When Rafael Villar, Lord Vampire of London, stumbles upon a woman in the cemetery, he believes he’s found a vampire hunter—not the beautiful, intelligent stranger she proves to be.

Cassandra Burton is enthralled by the scarred, disfigured vampire who took her prisoner. The aspiring physician was robbing graves to pursue her studies—and he might turn out to be her greatest subject yet. So they form a bargain: one kiss for every experiment. As their passion grows and Rafe begins to heal, only one question remains: can Cassandra see the man beyond the monster?

My Review:

220px-Love_at_first_biteAs I finished up Bite at First Sight with a smile on my face, I found myself making a mental connection between the phrase, “love at first sight”, the title of the very tongue-in-cheek vampire romance movie, Love at First Bite, and finishing with the title of this third book in Brooklyn Ann’s Scandals with Bite series, Bite at First Sight.

The phrases and titles blend together in a kind of word game where you change or remove one word and get from A to B to C. And it all fits!

The amount of slightly campy humor that was injected into Love at First Bite fits right in with the Scandals with Bite series, even though this latest entry is a bit darker than the earlier pieces of fanged, fluffy fun in the series.

This one needed to be just a bit darker, so it works.

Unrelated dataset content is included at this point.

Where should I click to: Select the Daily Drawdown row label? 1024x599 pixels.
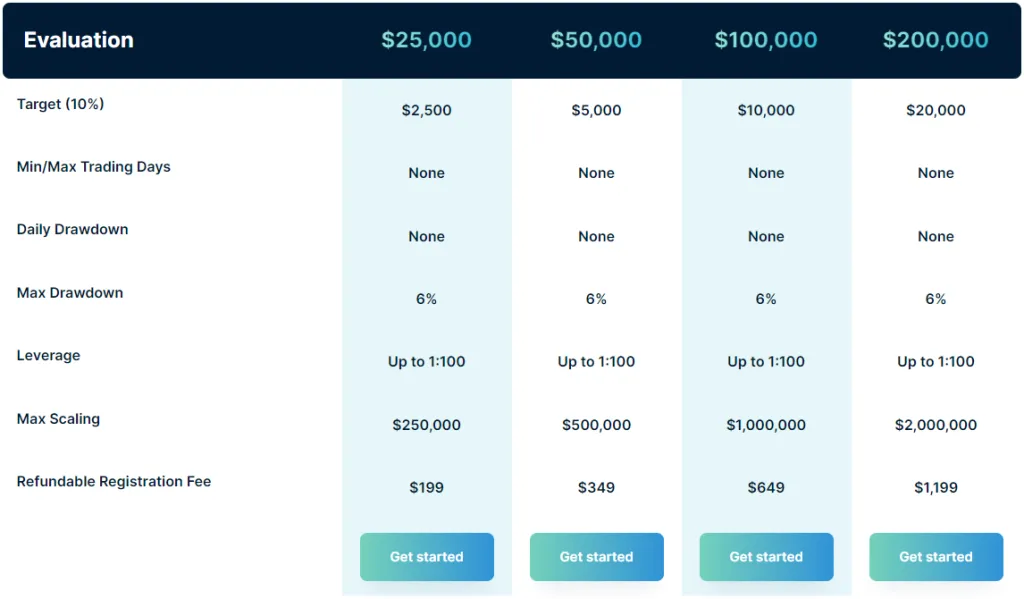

I’ve also just realized that the story is a play on the “Beauty and the Beast” trope, and the darker tone works well for that, too.

This series uses the tried-and-true convention of matching an unconventional heroine with an even more unconventional hero, or possibly vice versa.

Cassandra Burton’s unconventionality is tied up into what she does, while for Rafe Villar is it part of what he is. The author definitely makes it work.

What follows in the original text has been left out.